Kristina Fidelskaya prouve avec ce défilé qui aura duré presque trente minutes, combien elle sait désormais combiner modernité et classicisme avec élégance et féminité, tout en osant parfois un clin d'oeil androgyne. Les modèles semblent faciles à porter, en de multiples circonstances, soulignant intelligemment la silhouette.

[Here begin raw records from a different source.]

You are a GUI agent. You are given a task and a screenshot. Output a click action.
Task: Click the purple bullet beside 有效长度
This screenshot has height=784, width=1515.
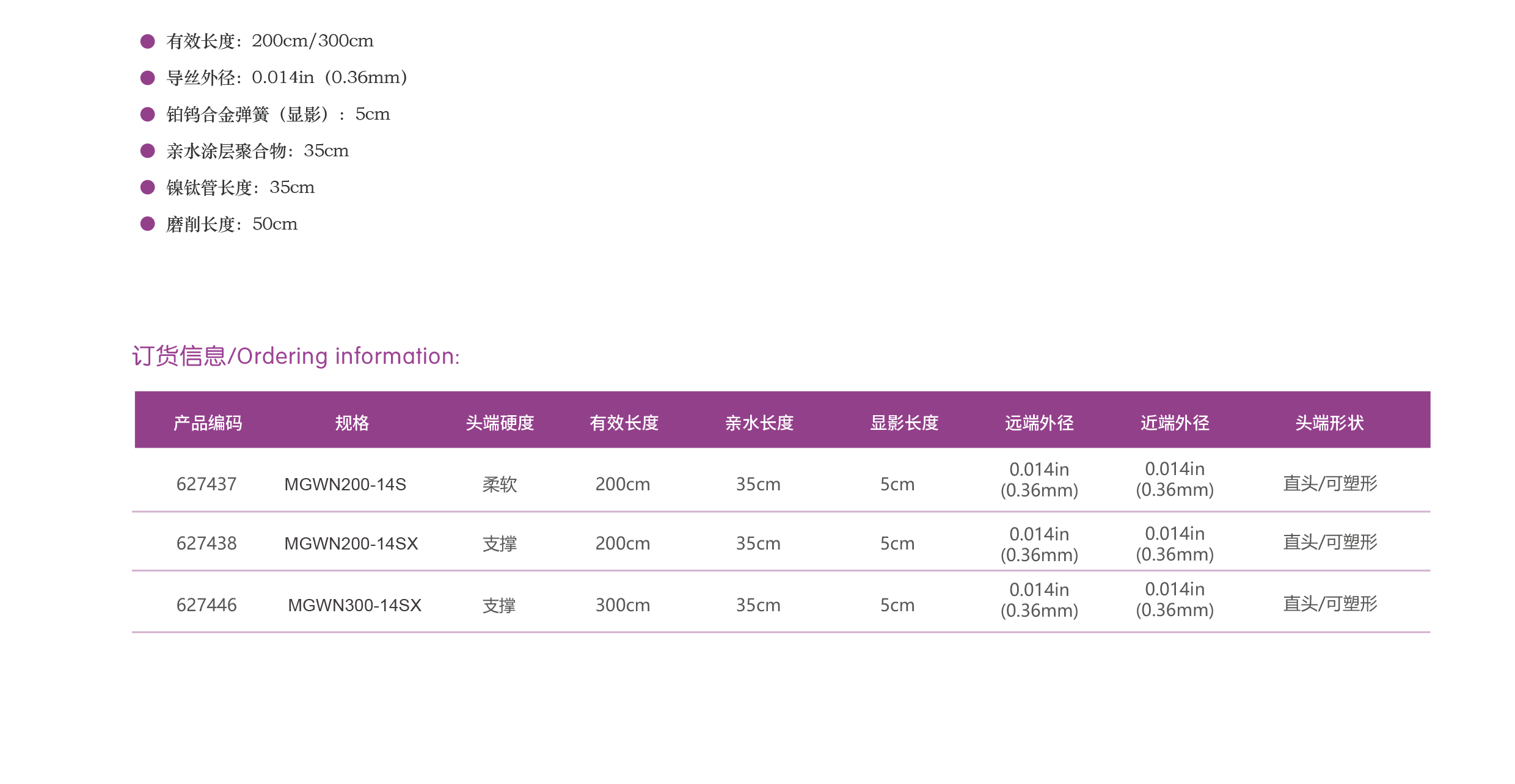click(x=147, y=41)
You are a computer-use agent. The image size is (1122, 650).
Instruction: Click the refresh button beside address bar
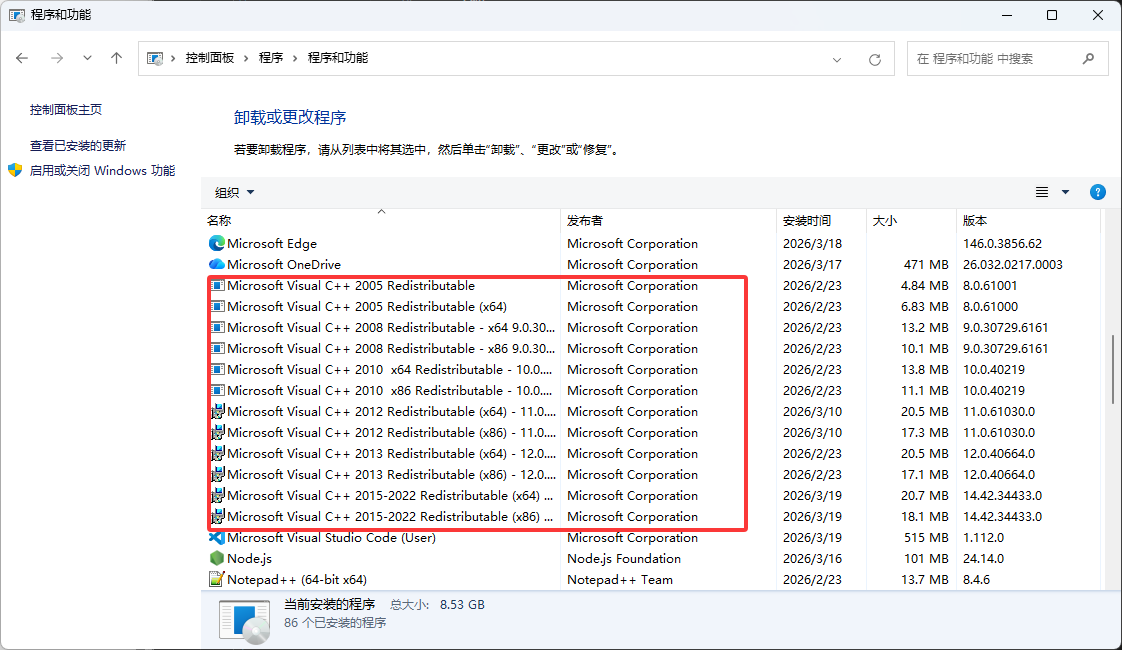click(875, 59)
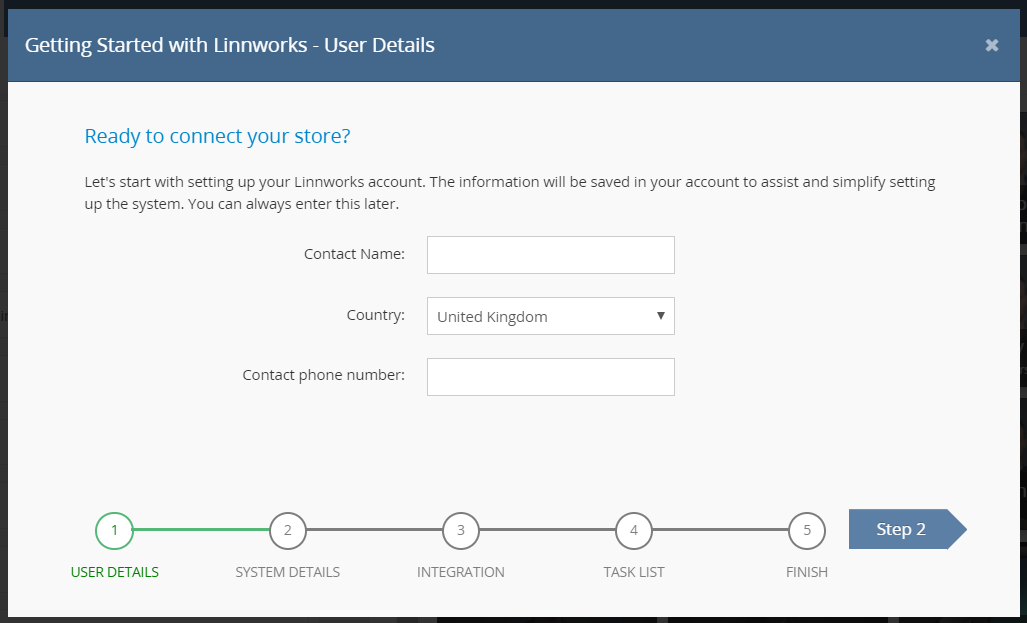Select the step 3 circle
The height and width of the screenshot is (623, 1027).
(x=460, y=530)
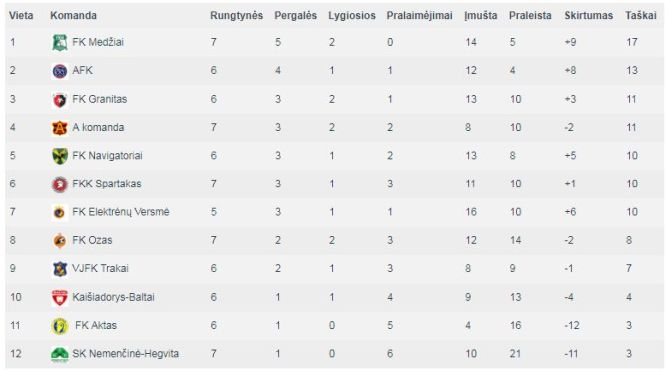This screenshot has height=371, width=666.
Task: Click the SK Nemenčinė-Hegvita green logo
Action: click(x=60, y=354)
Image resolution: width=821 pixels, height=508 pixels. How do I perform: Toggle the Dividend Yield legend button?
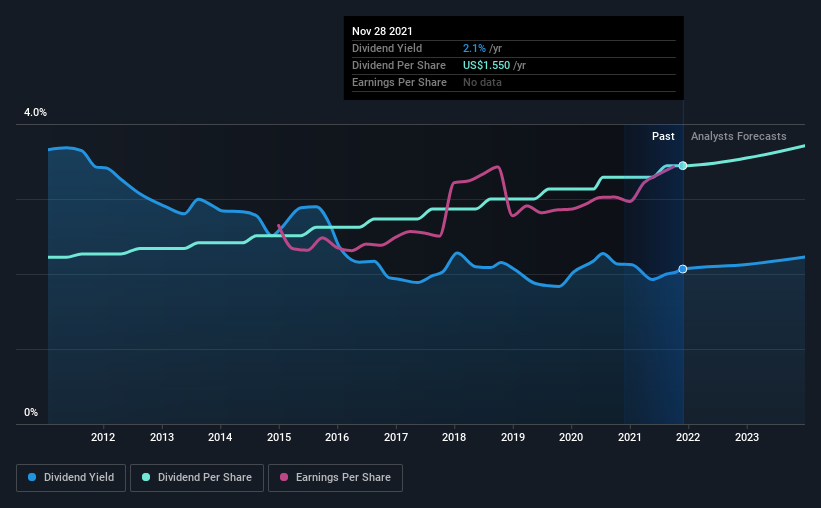click(x=71, y=478)
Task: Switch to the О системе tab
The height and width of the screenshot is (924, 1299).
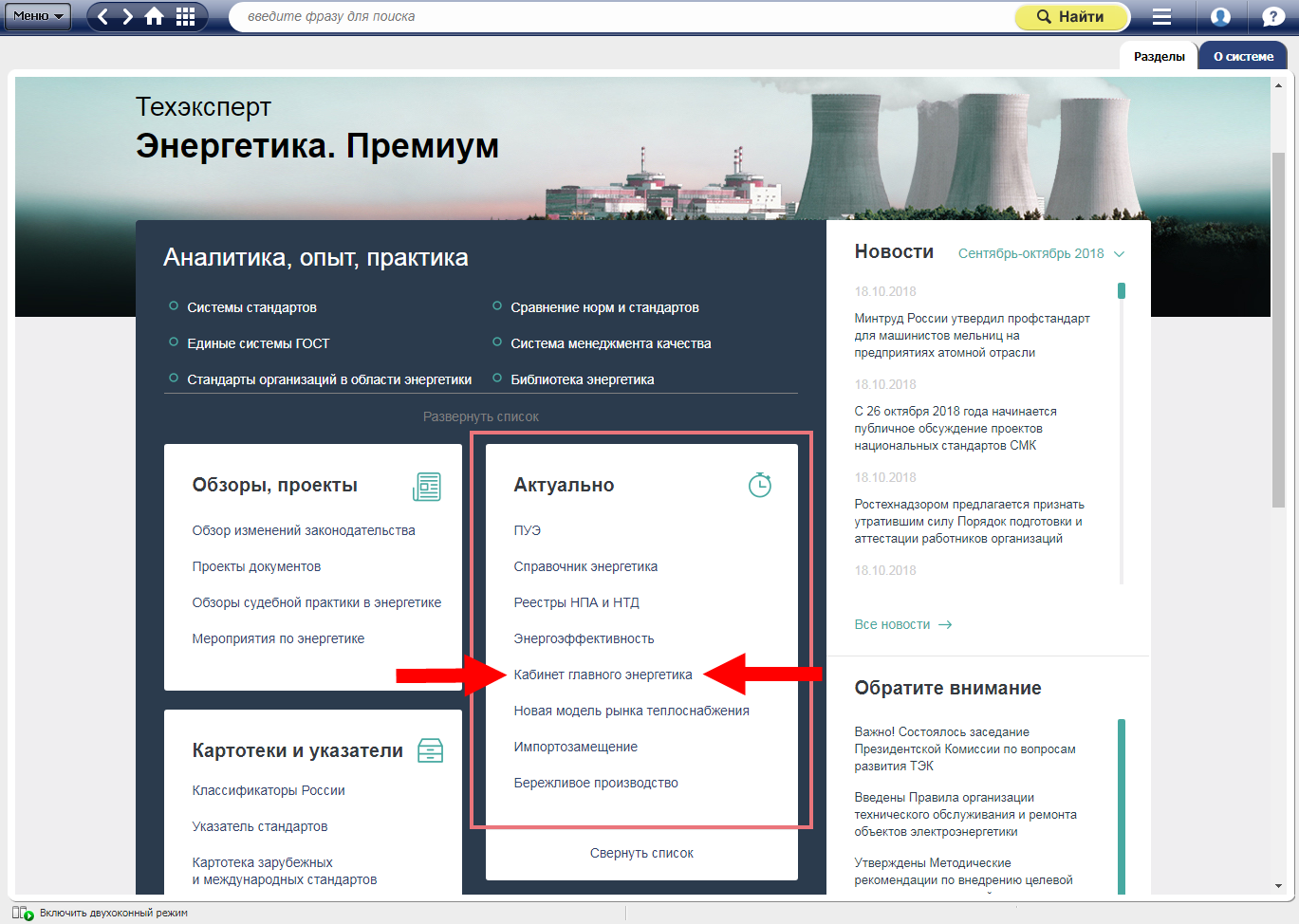Action: click(x=1243, y=56)
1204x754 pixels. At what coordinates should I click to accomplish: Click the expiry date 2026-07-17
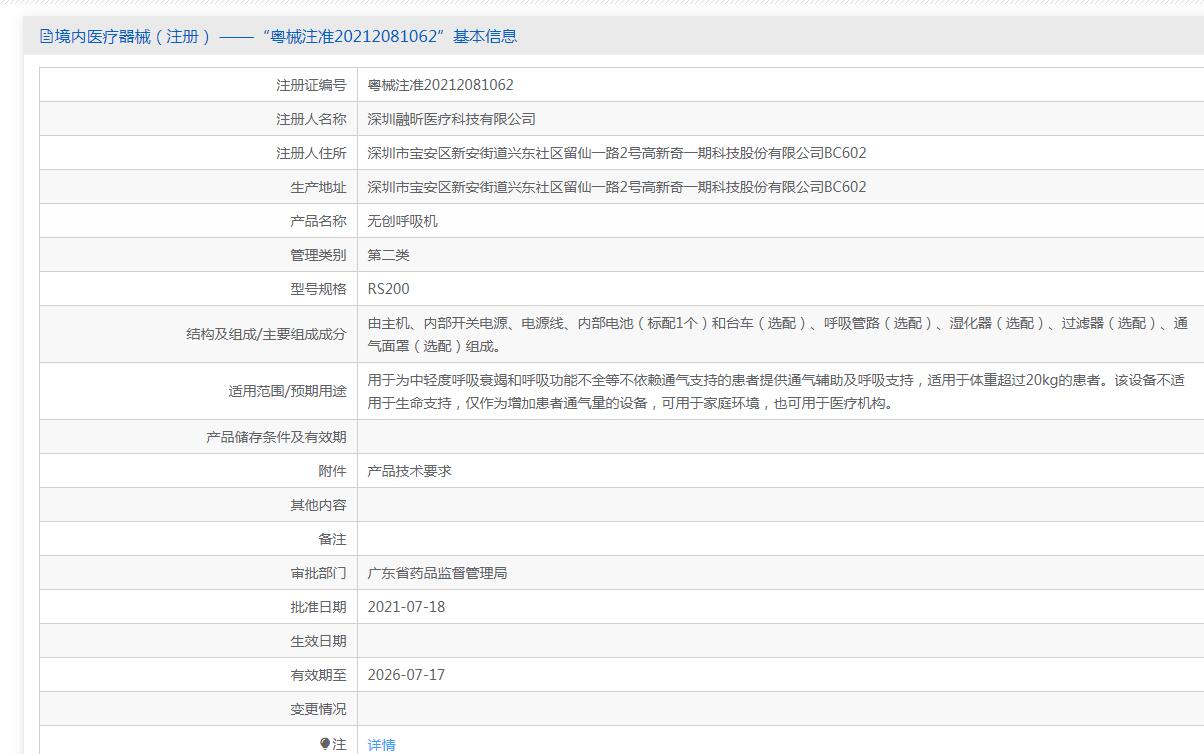[406, 675]
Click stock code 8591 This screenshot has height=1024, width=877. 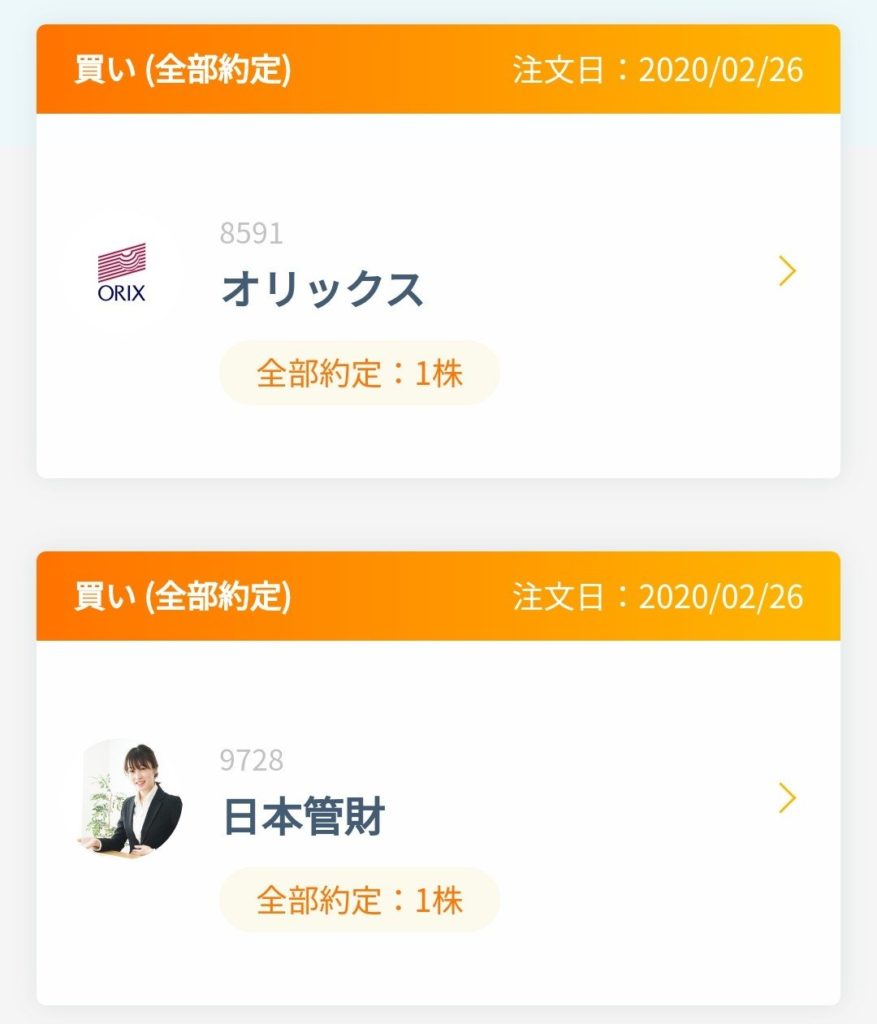(x=251, y=233)
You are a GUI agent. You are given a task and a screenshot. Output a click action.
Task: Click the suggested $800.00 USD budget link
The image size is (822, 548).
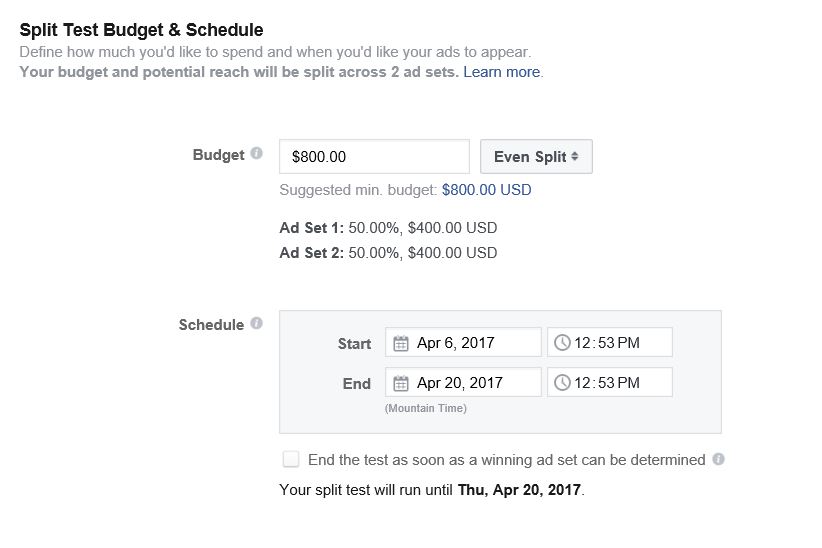[486, 190]
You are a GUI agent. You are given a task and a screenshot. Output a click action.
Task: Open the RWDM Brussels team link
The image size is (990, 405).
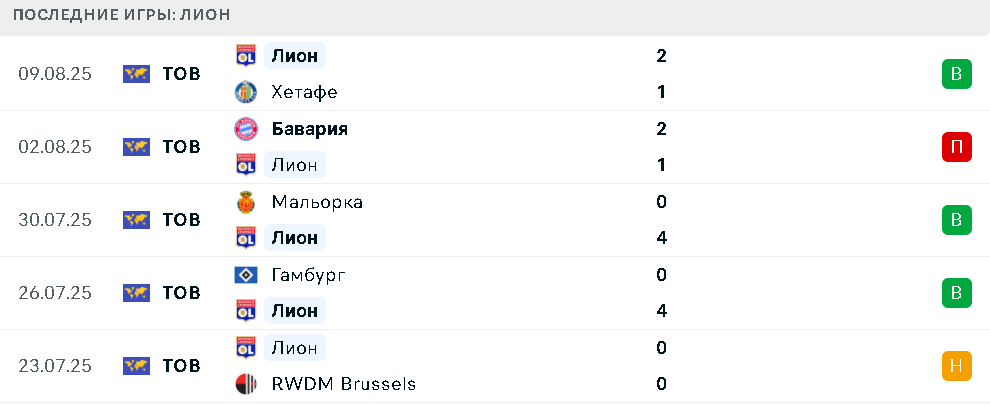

On murmure qu'elle a songé à Stella Tennant en dessinant les vêtements. Cette top-model iconique des années 2000 aimant avant tout les vêtements intemporels et confortables qui ne risquaient pas de devenir ridicules à porter vingt ans plus tard. Son style cent fois copié jamais égalé, se traduisait par une fantaisie de superpositions de styles que l'on retrouve effectivement dans ce défilé.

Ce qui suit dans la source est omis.